TSO — Security dispatch¶

The TSO suite covers transmission-system-operator tasks: economic dispatch (ED) and unit commitment (UC) on the IEEE Case5 and Case118 networks. The unifying RL question is safe RL with mixed discrete-continuous actions — the agent must minimise generation cost subject to thermal limits and (in UC) min-up / min-down / ramp constraints.

Vocabulary check. TSO (Transmission System Operator) — runs the bulk power network. ED / OPF (Economic Dispatch / Optimal Power Flow) — pick generator outputs to minimise cost subject to limits. UC / SCUC (Unit Commitment / Security-Constrained UC) — same plus on / off decisions, startup costs, ramp limits, min up / down time.

Tasks in this suite¶

Task name	Underlying env	Agents	Steps	Action	Notes
`marl_uc`	`Case5`	5 generators	48 × 30 min	`[score, on_off]` per agent	Smallest UC benchmark.
`opf_118`	`Case118`	54 generators	48 × 30 min	`[score]` per agent	Large-scale ED.
`opf_118_7d`	`Case118`	54 generators	336 × 30 min	`[score]` per agent	7-day variant of `opf_118`.

marl_opf (5-agent ED on Case5) is the smaller starter variant; it sits outside the main benchmark set but uses the same adapter (TaskOPFMultiAgentEnv).

Why this suite¶

The only suite where a single agent (or small team) must satisfy a dense, simultaneous-binding constraint set (thermal + reserve + UC constraints).
The only suite with a clean mixed discrete-continuous action space in marl_uc (on_off ∈ {0, 1} × score ∈ [0, 1]).
A standard Safe-RL test case: the constraint set is tight enough that random policies are infeasible on most steps of opf_118.

Physical setup¶

Underlying env. Transmission grid (TransGridEnv), DC physics by default. Switch to AC by passing physics='ac'.
Resources. Pure generation; no batteries / EVs / DR by default. The agent's job is dispatch, not arbitrage.
Constraints. Line thermal limits (DC: linear; AC: nonlinear).

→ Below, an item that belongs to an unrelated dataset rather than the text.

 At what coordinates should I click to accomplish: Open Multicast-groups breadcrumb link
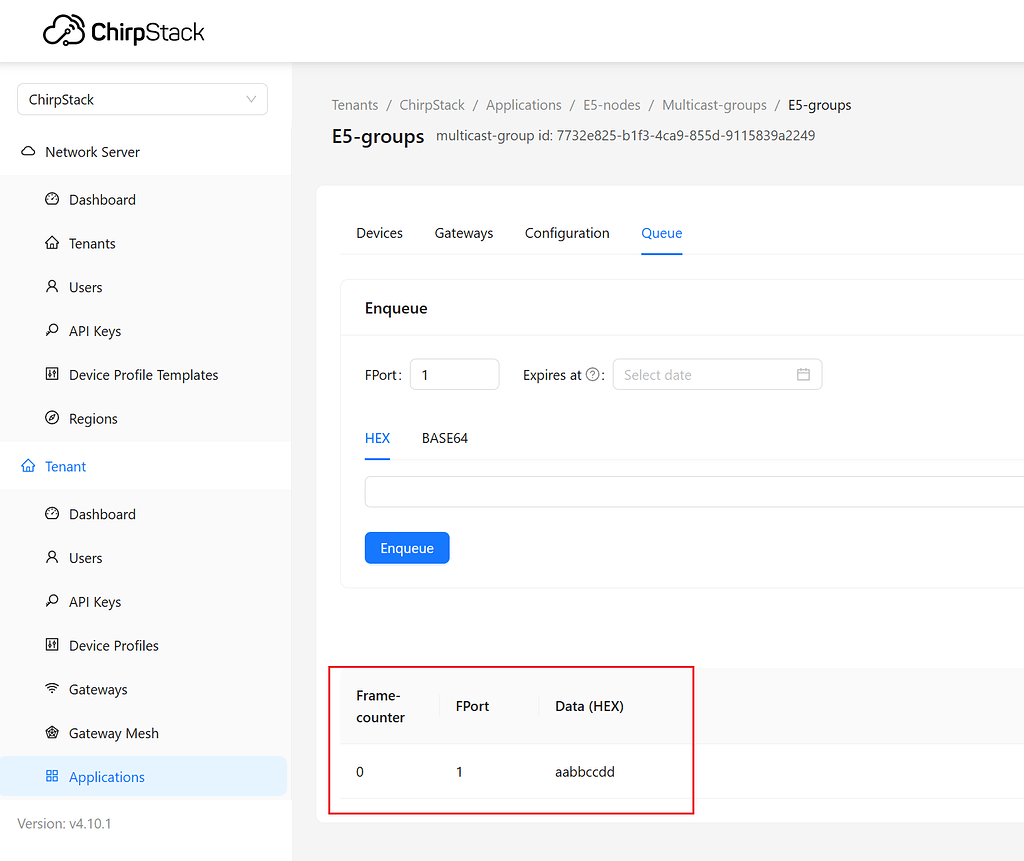714,105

For marl_uc, additionally min-up / min-down / ramp / startup-cost constraints from the units table.

Agent design¶

Task	Action per agent	Observation per agent
`marl_uc`	`Box(2)` `[score, on_off]` (`on_off ≥ 0.5` commits the unit)	global summary + local unit params + commitment vector + time
`opf_118` / `opf_118_7d`	`Box(1)` `[score]` (softmax-allocated share of net load)	global features (total load, line flows, time) + local generator params (`p_min`, `p_max`, cost coefficients)

Reward is shared and cooperative — the negative of total generation cost (plus startup / shutdown for UC):

\[ r_t \;=\; -\frac{1}{1000}\,\sum_i \bigl[ C_i(P_{g,i,t}) \cdot u_{i,t} + S_i^{\text{up}} z_{i,t} + S_i^{\text{dn}} w_{i,t} \bigr] \]

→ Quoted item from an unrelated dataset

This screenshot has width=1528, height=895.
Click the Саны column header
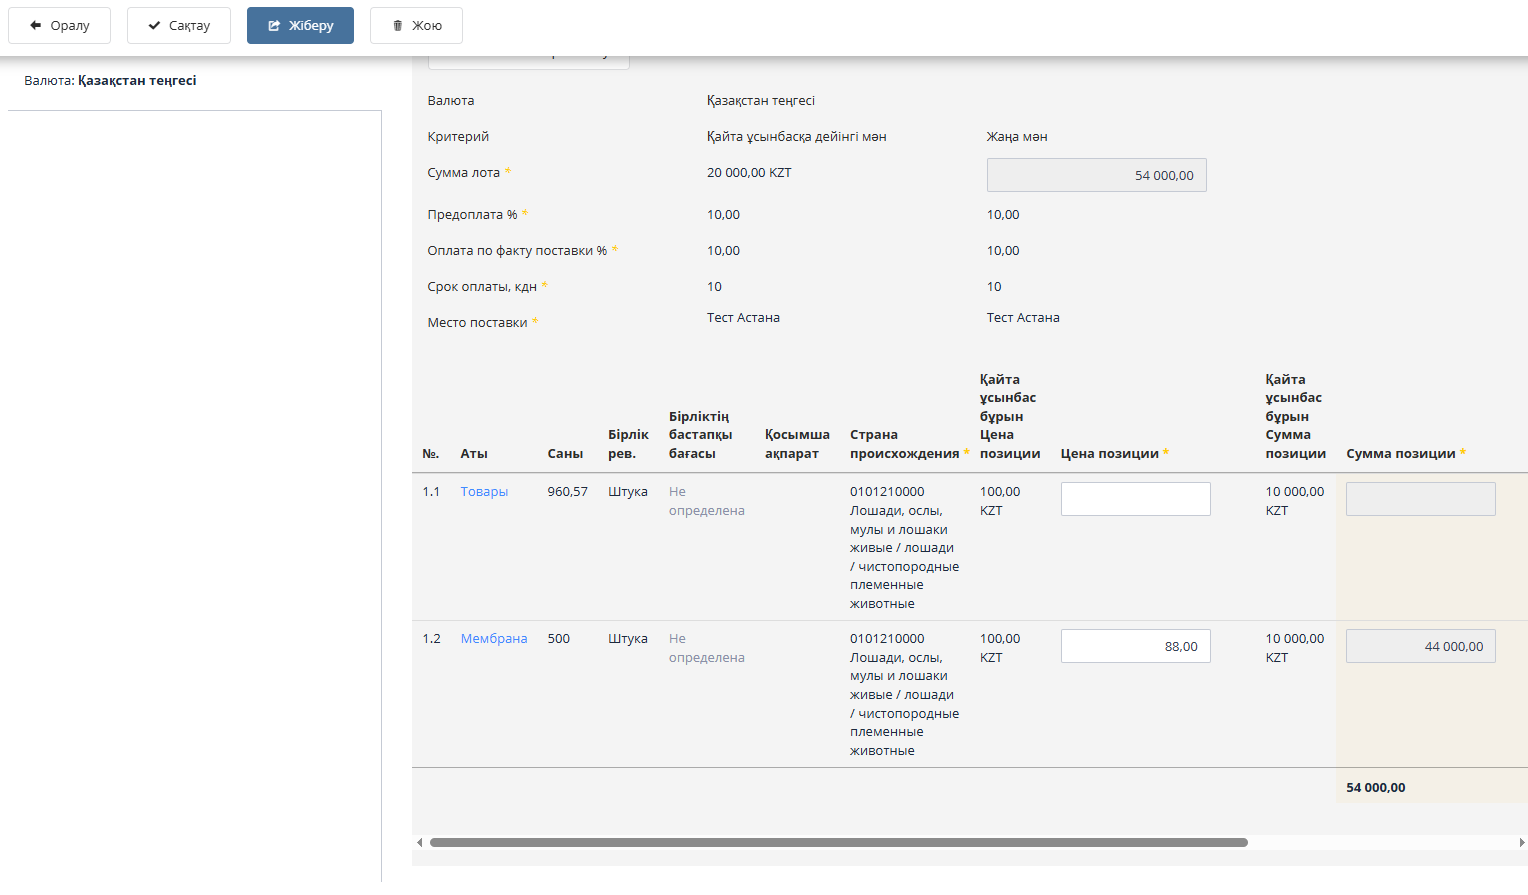point(565,454)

Per Reward and cost split, core envs and task wrappers expose explicit vector costs instead of treating info["cost"] as the normative channel:

cost_thermal_overload — sum of max(|F_k| - F_k^max, 0) over lines (MW).
cost_voltage_violation — for AC mode (pu).

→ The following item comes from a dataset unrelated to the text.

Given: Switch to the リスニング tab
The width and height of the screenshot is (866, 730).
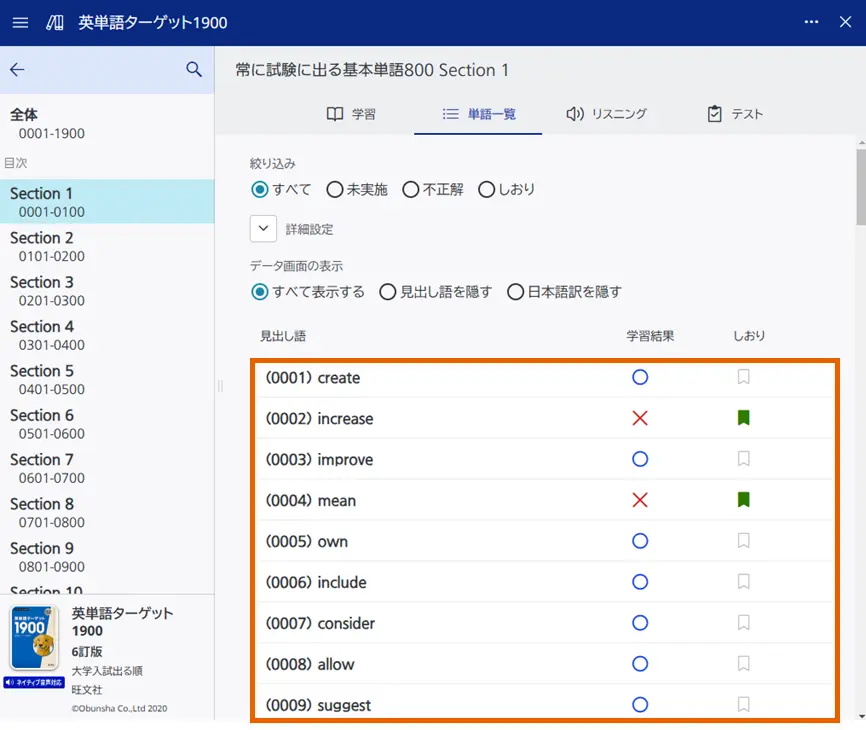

The authoritative Python CMDP benchmark surface for the JAX-aligned TSO task is comparison_tso_centralized, because it exposes both selected constraints:

selected_constraint_names = ("thermal_overload", "reserve_shortfall").
cost_thresholds = (0.0, 5.0).
fallback_weights = (1.0, 1.0).

Legacy MARL OPF/UC tasks remain runnable and expose exact-name per-agent cost dictionaries, but they are not claimed as true multi-constraint optimizer training in this round.

Variants and difficulty axis¶

marl_uc exposes a built-in difficulty ladder via obs_mode:

from powerzoo.tasks import make_task_env
easy   = make_task_env("marl_uc", split="train", obs_mode="global")
medium = make_task_env("marl_uc", split="train", obs_mode="local_plus_forecast")
hard   = make_task_env("marl_uc", split="train", obs_mode="local")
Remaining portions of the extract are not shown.